(Stored records)
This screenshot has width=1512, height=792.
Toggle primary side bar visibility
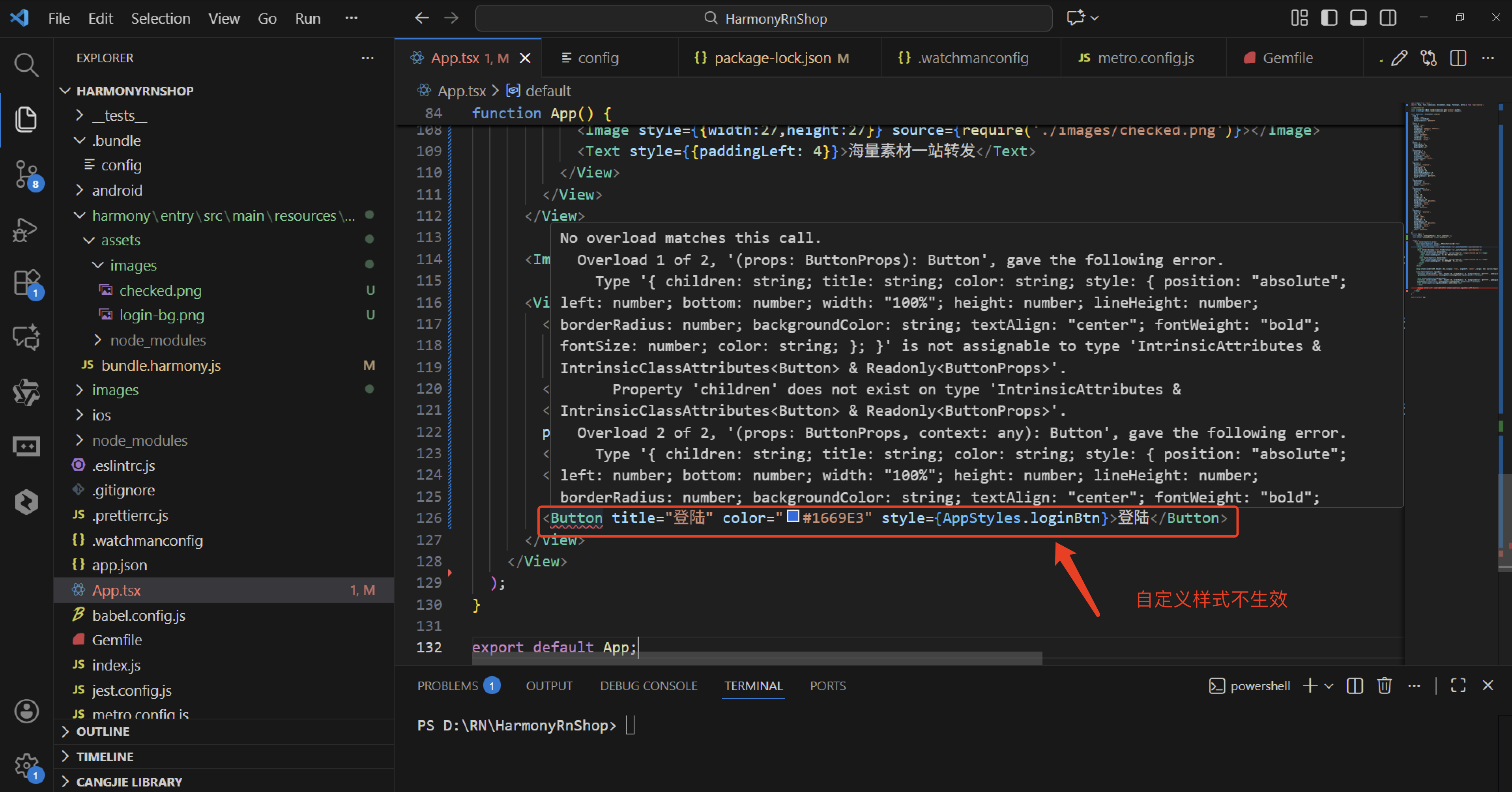(1329, 18)
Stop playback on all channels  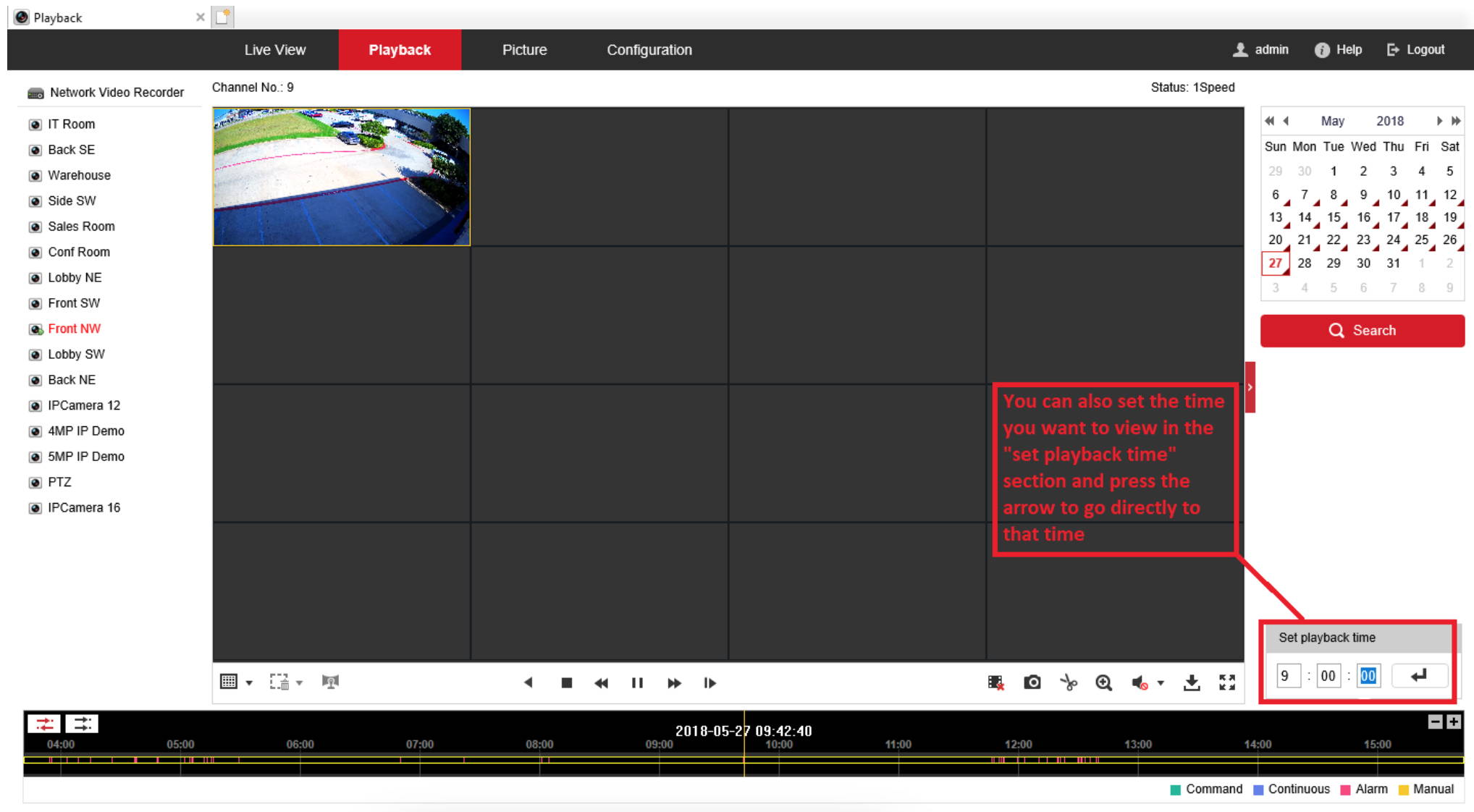click(x=995, y=682)
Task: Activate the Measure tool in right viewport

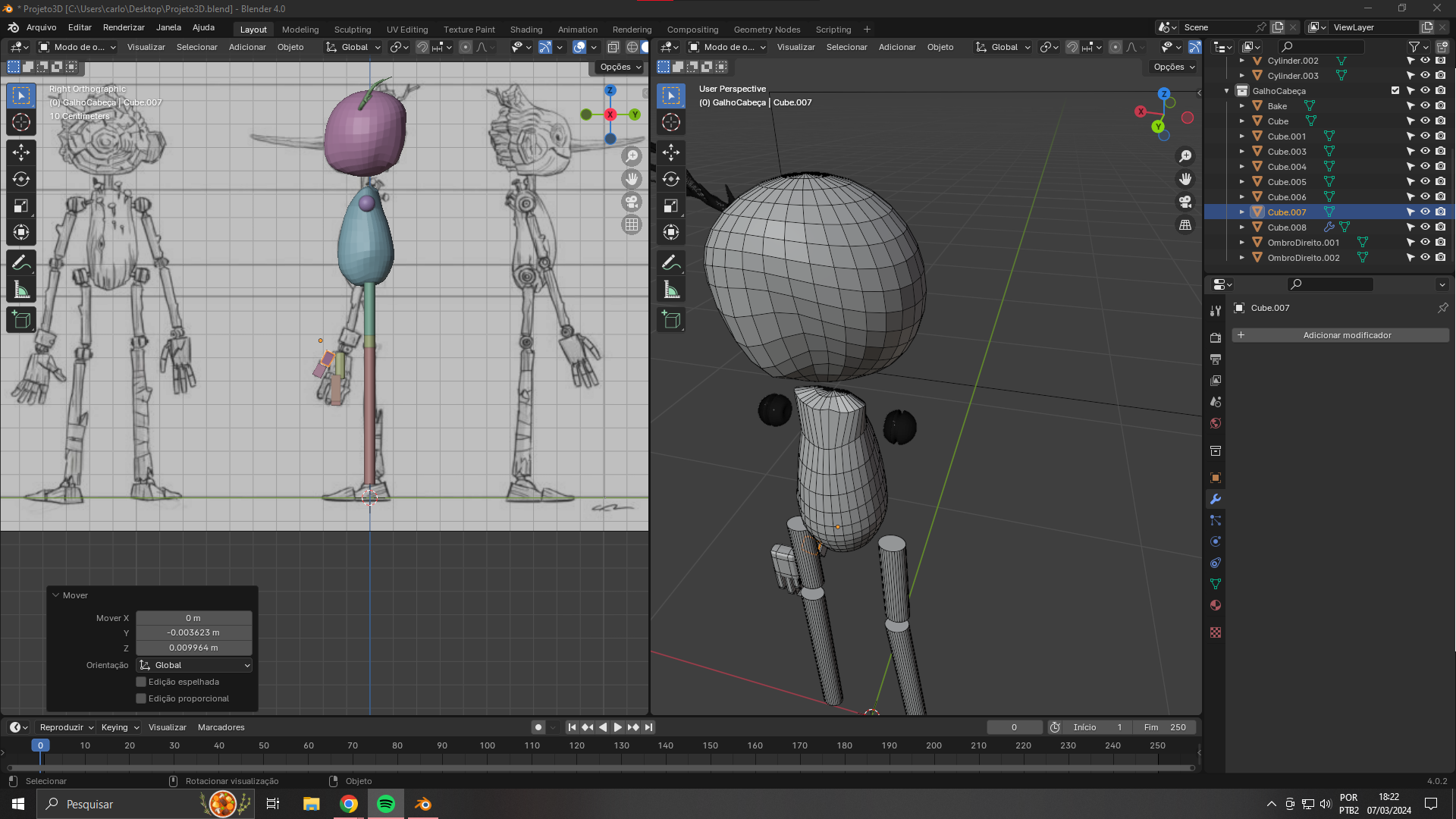Action: (x=671, y=290)
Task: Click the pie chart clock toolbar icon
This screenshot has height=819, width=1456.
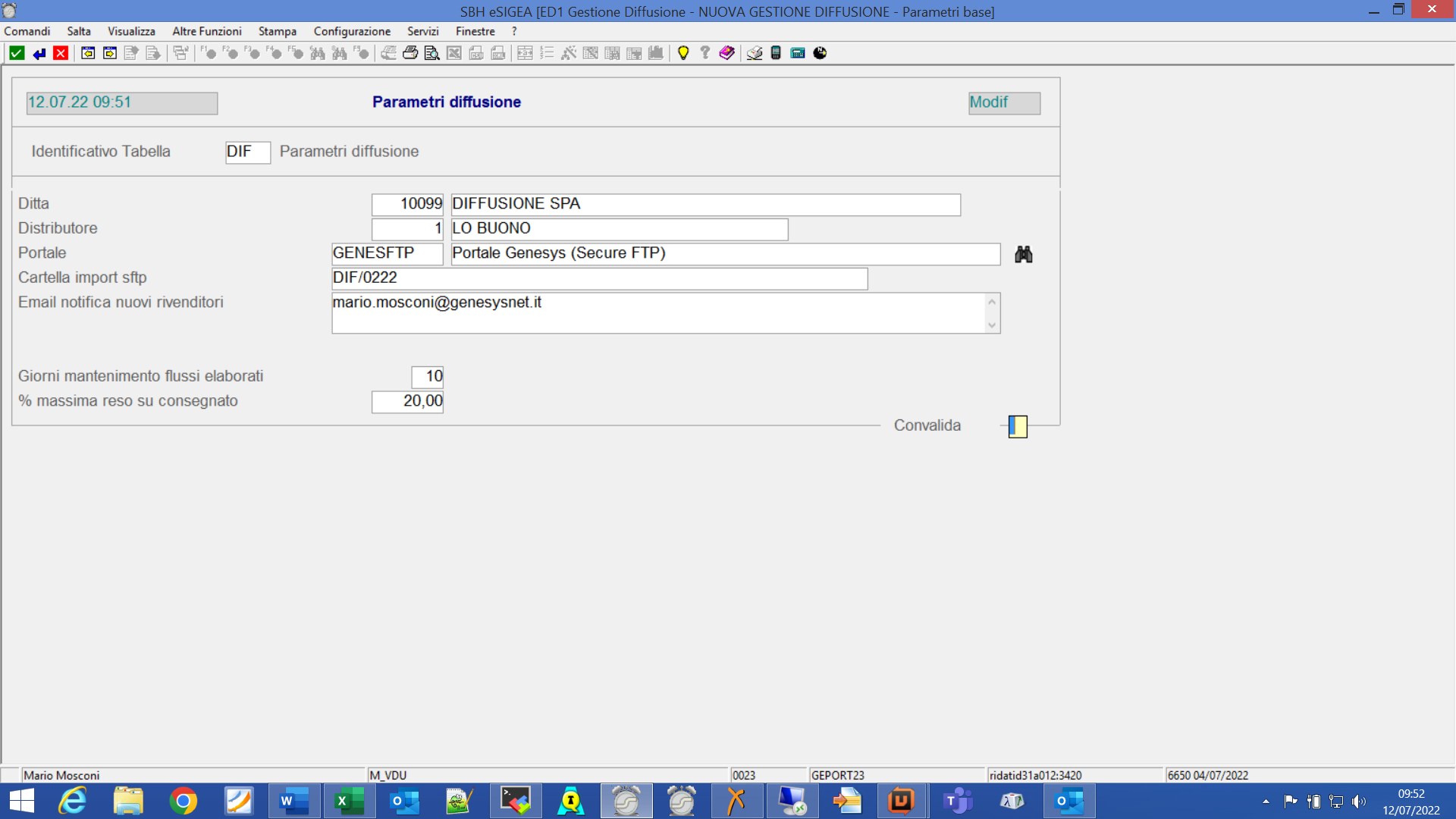Action: point(820,53)
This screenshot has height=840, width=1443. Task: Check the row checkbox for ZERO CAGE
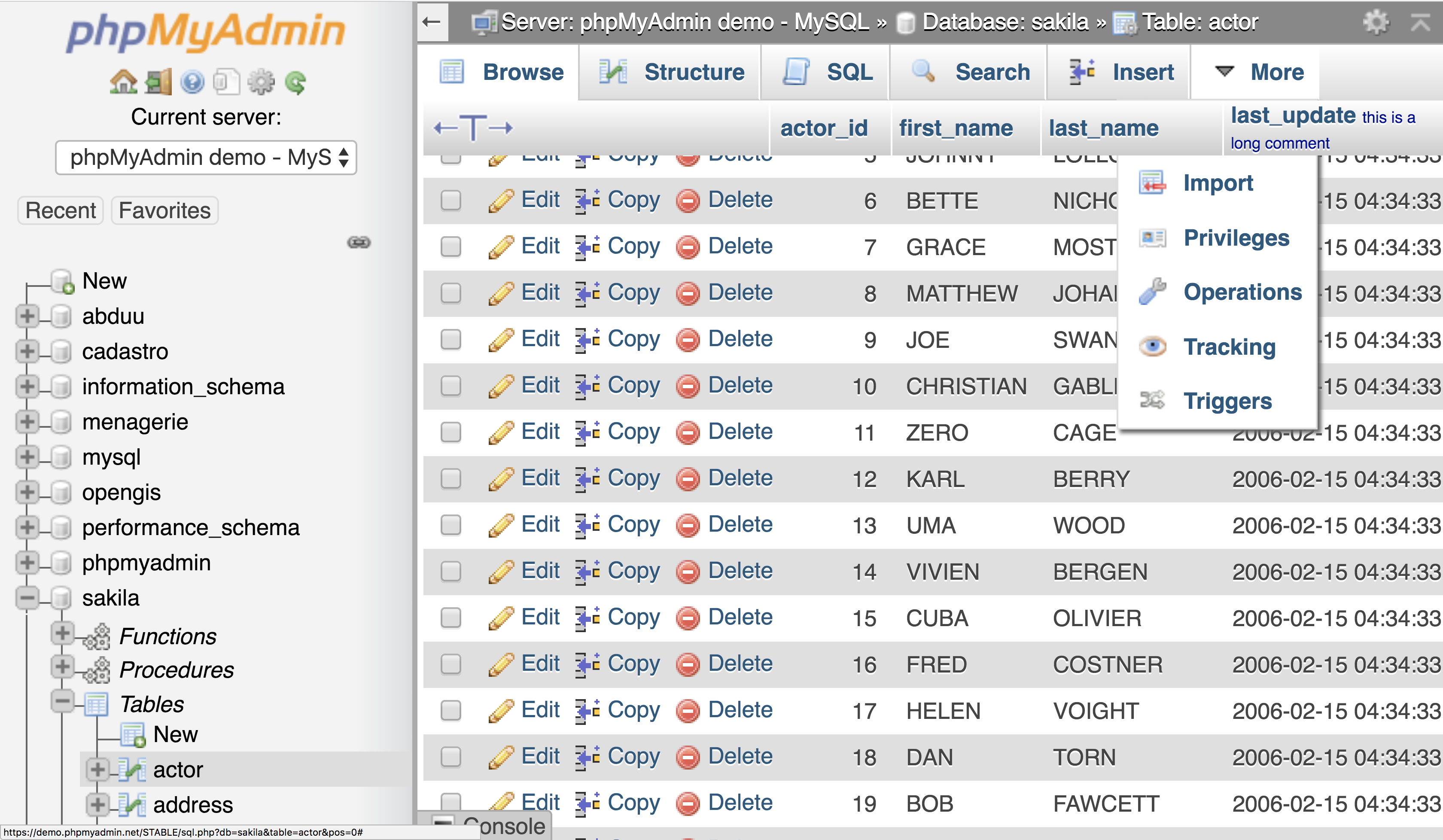[451, 432]
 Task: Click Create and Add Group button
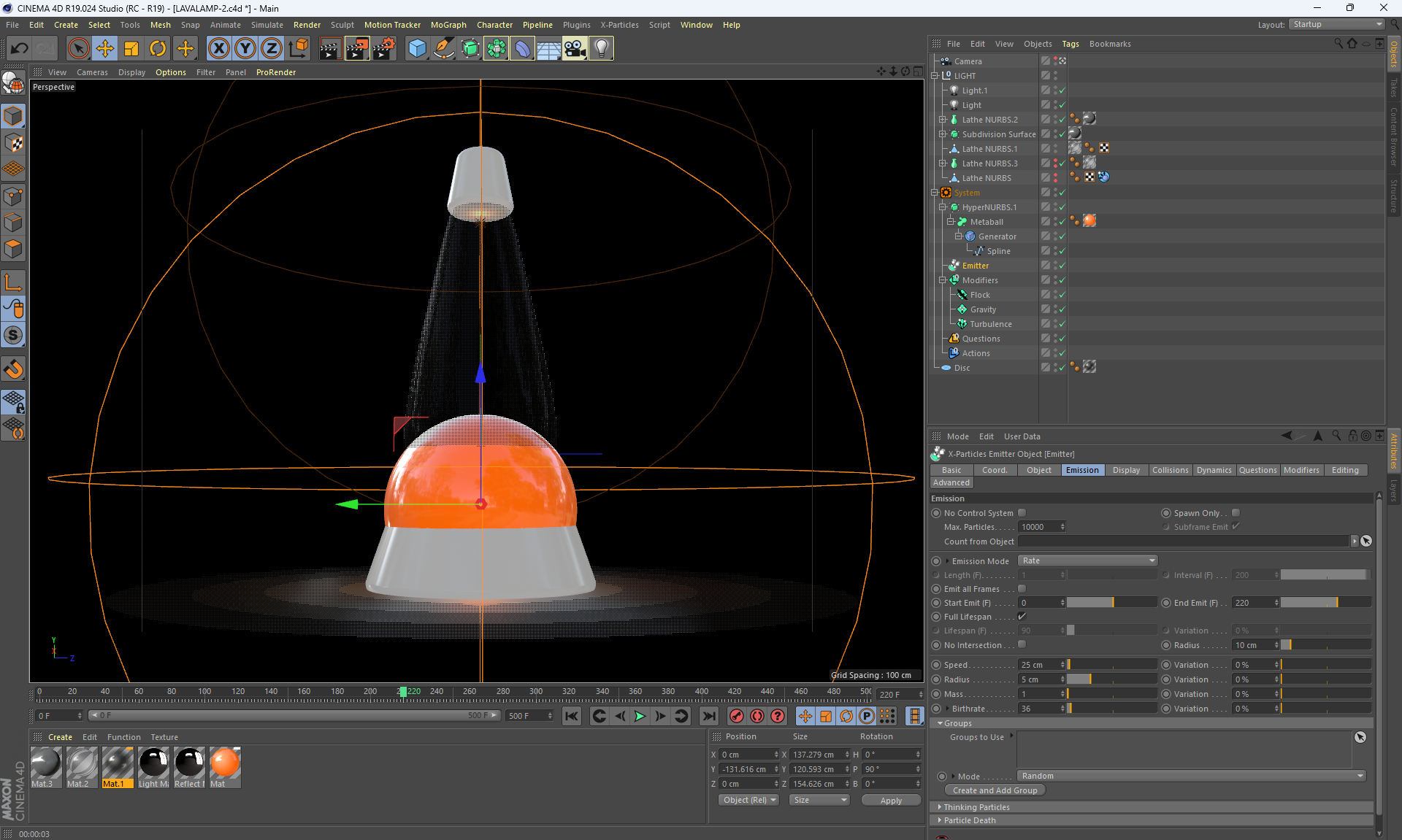(x=995, y=790)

◆ **What is expected**
Give again exactly the lines from the one holding "Task: Click the pie chart clock toolbar icon" to the final line of the records, both ends included; any pictures stay out.

◆ **Task solution**
Task: Click the pie chart clock toolbar icon
This screenshot has height=819, width=1456.
Action: point(820,53)
This screenshot has height=840, width=1443. Task: Check the row checkbox for ZERO CAGE
[451, 432]
 Task: Click Create and Add Group button
(x=995, y=790)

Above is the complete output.